▸ **Exercise aim**: Two lines in the data below mark the range: the one with "Given: Select Accounts in the navigation menu" and the one with "Where should I". Return both, along with every line between them, exactly.

▸ **Dataset excerpts**:

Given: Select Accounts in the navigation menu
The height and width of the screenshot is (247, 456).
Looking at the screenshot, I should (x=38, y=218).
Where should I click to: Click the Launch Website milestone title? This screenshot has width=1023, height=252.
==
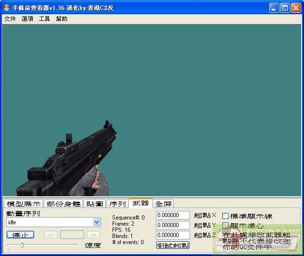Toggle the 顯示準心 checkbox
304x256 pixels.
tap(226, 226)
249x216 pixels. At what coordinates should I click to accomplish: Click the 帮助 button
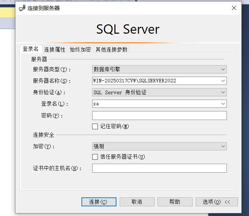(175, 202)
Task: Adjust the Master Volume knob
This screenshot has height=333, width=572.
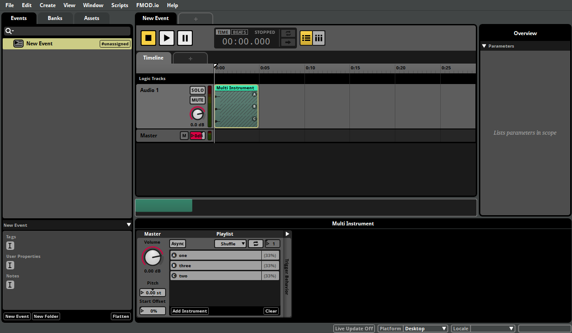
--
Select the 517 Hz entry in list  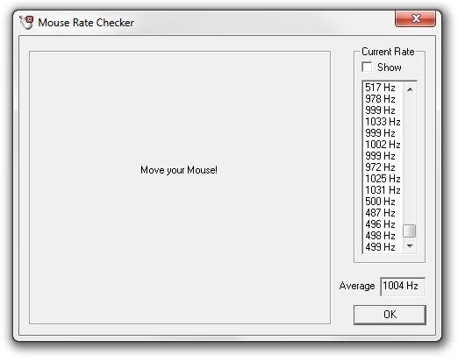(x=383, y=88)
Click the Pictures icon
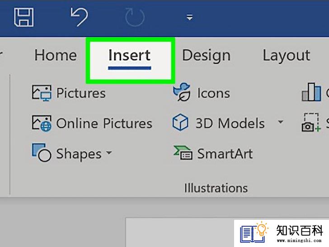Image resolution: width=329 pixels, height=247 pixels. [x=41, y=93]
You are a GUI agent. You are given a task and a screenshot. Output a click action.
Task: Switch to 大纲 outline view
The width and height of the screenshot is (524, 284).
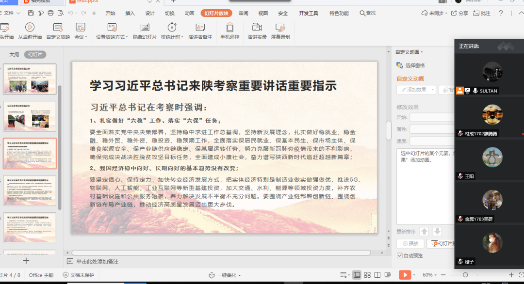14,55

▸ **Task output**:
Given: Select Accounts in the navigation menu
The height and width of the screenshot is (247, 456).
Looking at the screenshot, I should (x=38, y=218).
Where should I click to: Click the Launch Website milestone title? This screenshot has width=1023, height=252.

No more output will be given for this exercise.